─── Exercise material

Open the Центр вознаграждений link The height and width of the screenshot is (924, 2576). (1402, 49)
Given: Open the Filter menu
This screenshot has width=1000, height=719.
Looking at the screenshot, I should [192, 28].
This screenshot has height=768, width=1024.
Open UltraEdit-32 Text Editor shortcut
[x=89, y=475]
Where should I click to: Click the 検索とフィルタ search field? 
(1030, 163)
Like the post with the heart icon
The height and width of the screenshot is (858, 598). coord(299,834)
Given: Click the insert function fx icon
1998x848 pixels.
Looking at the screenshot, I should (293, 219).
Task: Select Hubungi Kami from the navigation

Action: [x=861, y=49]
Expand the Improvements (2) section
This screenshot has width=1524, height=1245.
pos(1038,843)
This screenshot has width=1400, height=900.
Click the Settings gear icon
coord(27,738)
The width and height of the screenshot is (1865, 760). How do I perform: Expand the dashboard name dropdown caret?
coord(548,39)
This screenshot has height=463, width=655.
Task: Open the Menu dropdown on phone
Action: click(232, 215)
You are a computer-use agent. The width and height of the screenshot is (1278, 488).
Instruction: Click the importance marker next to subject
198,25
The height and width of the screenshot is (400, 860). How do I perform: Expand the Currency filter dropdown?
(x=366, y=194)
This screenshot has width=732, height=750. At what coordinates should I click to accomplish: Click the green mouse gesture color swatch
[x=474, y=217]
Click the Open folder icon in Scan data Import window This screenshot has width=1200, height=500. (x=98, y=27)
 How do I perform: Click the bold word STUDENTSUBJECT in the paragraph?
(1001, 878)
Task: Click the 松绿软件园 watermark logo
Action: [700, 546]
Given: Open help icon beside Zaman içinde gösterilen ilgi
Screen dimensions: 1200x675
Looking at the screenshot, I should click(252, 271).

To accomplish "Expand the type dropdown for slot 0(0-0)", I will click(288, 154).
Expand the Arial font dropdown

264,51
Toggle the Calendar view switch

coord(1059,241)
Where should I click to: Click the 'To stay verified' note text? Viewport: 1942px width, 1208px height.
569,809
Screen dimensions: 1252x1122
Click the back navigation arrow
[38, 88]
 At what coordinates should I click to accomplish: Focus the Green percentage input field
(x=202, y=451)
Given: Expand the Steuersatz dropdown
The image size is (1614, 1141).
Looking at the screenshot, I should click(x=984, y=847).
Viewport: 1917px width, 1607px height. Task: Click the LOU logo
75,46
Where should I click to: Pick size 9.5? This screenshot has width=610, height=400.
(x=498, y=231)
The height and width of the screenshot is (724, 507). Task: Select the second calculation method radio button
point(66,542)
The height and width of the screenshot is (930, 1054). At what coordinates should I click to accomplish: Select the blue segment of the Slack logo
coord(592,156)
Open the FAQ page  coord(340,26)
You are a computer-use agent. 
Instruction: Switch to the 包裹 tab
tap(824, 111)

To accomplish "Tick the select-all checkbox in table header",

──────

● **How to complete this task**
The expected answer is a copy of every line in the entries that holds the word "Given".

● **Solution below**
Given: Open the Filter menu
Given: Click the insert function fx icon
Given: Open help icon beside Zaman içinde gösterilen ilgi
Given: Expand the Steuersatz dropdown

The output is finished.